CA Angers, 1re ch. B, 1 mars 2012, n° 11-01388

ANGERS

Arrêt

Confirmation

PARTIES

Demandeur :

Duchesne (SA)

Défendeur :

Goubet

COMPOSITION DE LA JURIDICTION

Président :

Mme Varin-Missire

Conseillers :

Mme Pierru, M. Travers

Avocats :

SCP Chatteleyn, George, SCP Gontier-Langlois, Mes Massei, Conte, Pigeau

TGI Le Mans, du 22 mars 2011

22 mars 2011

FAITS ET PROCÉDURE

Au cours de l'année 2009, Mme Goubet a reçu de la société D. Duchesne (société Duchesne), exerçant sous l'enseigne TV distribution, spécialisée dans la vente par correspondance de produits ménagers, des documents publicitaires personnalisés lui annonçant le gain d'un chèque de 15 500 euro, au vu desquels elle a commandé divers objets les 24 juin et 12 août 2009.

Après une lettre recommandée du 30 juillet 2009 restée infructueuse, Mme Goubet, par acte du 21 mai 2010, a sollicité la condamnation de la société Duchesne, sur le fondement des articles 1371 et 1382 du Code civil et des articles L. 121-36 et suivants du Code de la consommation, au paiement de la somme de 15 500 euro, avec intérêts au taux légal à compter de sa réclamation, de la somme de 10 000 euro à titre de dommages-intérêts et de la somme de 3 000 euro au titre de l'article 700 du Code de procédure civile.

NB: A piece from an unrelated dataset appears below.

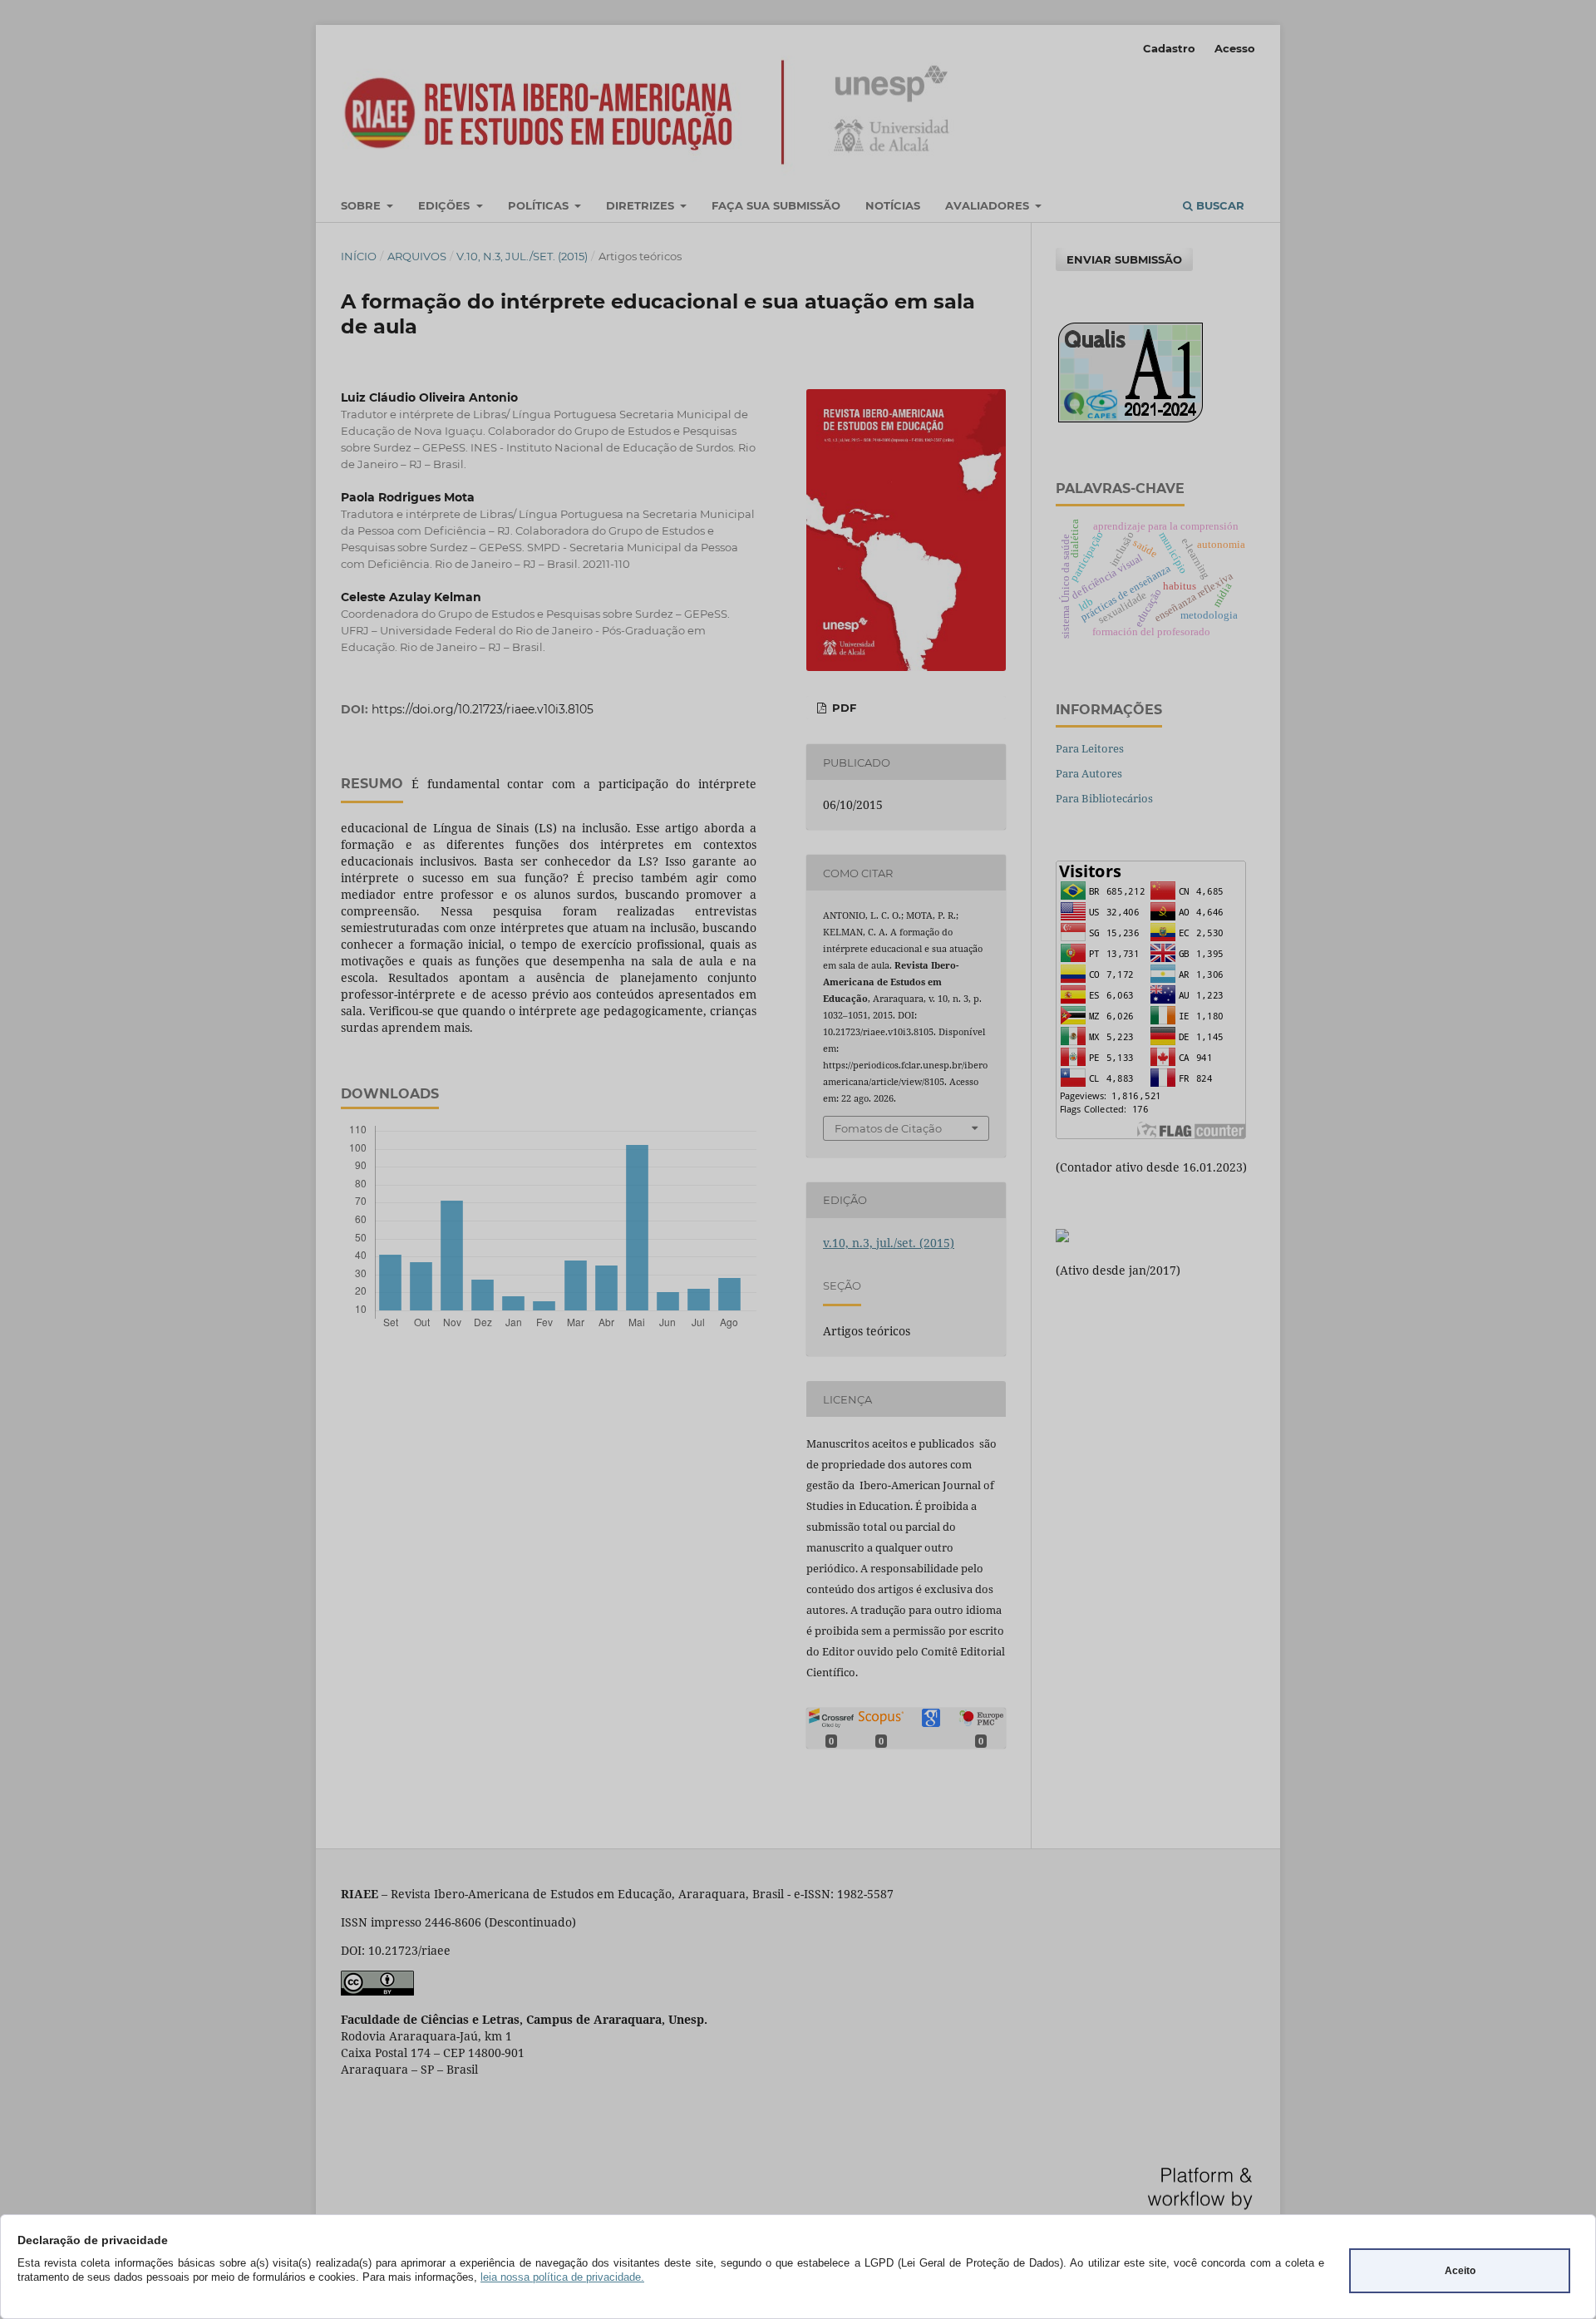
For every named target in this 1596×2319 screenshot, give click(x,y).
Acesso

Par jugement du 22 mars 2011, le Tribunal de grande instance du Mans a fait droit à ses demandes, dans la limite, pour les dommages-intérêts, de la somme de 1 000 euro.

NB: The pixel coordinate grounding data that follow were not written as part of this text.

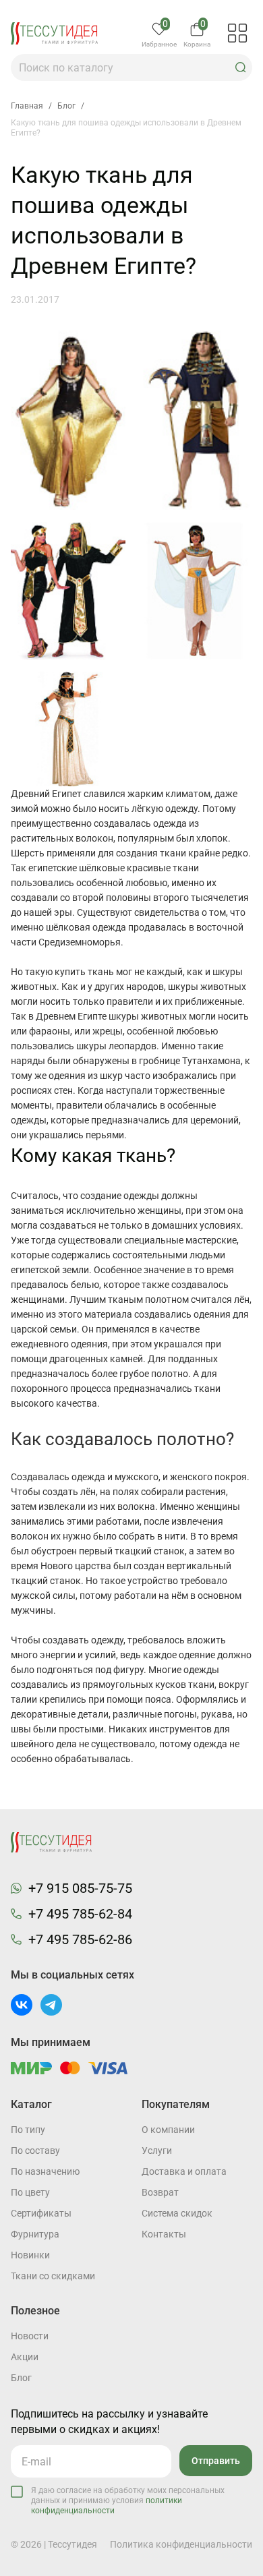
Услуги (157, 2150)
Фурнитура (35, 2234)
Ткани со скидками (53, 2276)
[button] (241, 67)
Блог (21, 2377)
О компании (168, 2129)
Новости (30, 2336)
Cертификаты (41, 2213)
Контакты (164, 2234)
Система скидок (177, 2213)
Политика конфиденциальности (181, 2544)
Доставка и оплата (184, 2171)
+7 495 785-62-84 (80, 1914)
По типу (28, 2129)
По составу (35, 2150)
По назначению (45, 2171)
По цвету (30, 2192)
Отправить (216, 2460)
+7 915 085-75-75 (80, 1888)
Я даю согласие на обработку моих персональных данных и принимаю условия (128, 2500)
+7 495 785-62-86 (80, 1939)
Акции (24, 2356)
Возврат (160, 2192)
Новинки (30, 2255)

La société Duchesne a relevé appel de cette décision.

Les parties ont conclu. L'ordonnance de clôture a été rendue le 2 janvier 2012.

PRÉTENTIONS ET MOYENS DES PARTIES

Aux termes de ses dernières conclusions du 19 août 2011, la société Duchesne, appelante, poursuivant l'infirmation du jugement déféré, demande à la cour de :

- constater que :

* ses jeux publicitaires sont parfaitement licites ;

* elle n'a commis aucune faute, ayant par ailleurs souscrit aux seules obligations auxquelles elle s'était engagée ;

* elle n'a pris aucun engagement ferme de versement d'un prix ;

* Mme Goubet disposait de toutes les informations nécessaires à sa participation aux jeux et n'a pu se méprendre ;

- déclarer Mme Goubet irrecevable et en toute hypothèse mal fondée en toutes ses demandes, fins et conclusions ; l'en débouter ;

- la condamner à lui payer la somme de 2 000 euro sur le fondement de l'article 700 du Code de procédure civile, ainsi qu'aux entiers dépens de première instance et d'appel, dont distraction pour ces derniers.

Elle fait valoir que si les sociétés de vente par correspondance doivent mettre en évidence l'existence d'un aléa, le consommateur doit être diligent et se prêter à une lecture attentive de l'intégralité des documents publicitaires qu'il reçoit. Elle expose qu'en l'espèce, tous les documents publicitaires et plus particulièrement le règlement du jeu attirent l'attention du client sur les modalités de fonctionnement de celui-ci et surtout sur l'aléa inhérent au pré-tirage au sort du nom du gagnant. Elle considère qu'elle n'a ainsi pris aucun engagement de versement de prix et que Mme Goubet disposait de toutes les informations nécessaires.

Elle conteste par ailleurs le fait que la loterie soit payante, faisant valoir que le règlement du jeu donne la marche à suivre pour participer à la loterie en passant une commande ou en ne passant pas de commande. Elle ajoute que le législateur autorise les loteries payantes depuis la loi du 17 mai 2011.

Aux termes de ses dernières conclusions du 19 octobre 2011, Mme Goubet, intimée, demande à la cour de confirmer le jugement entrepris en toutes ses dispositions et, y ajoutant, de condamner la société Duchesne à lui verser la somme de 3 000 euro par application de l'article 700 du Code de procédure civile, ainsi qu'aux dépens de première instance et d'appel recouvrés conformément aux dispositions de l'article 699 du Code de procédure civile.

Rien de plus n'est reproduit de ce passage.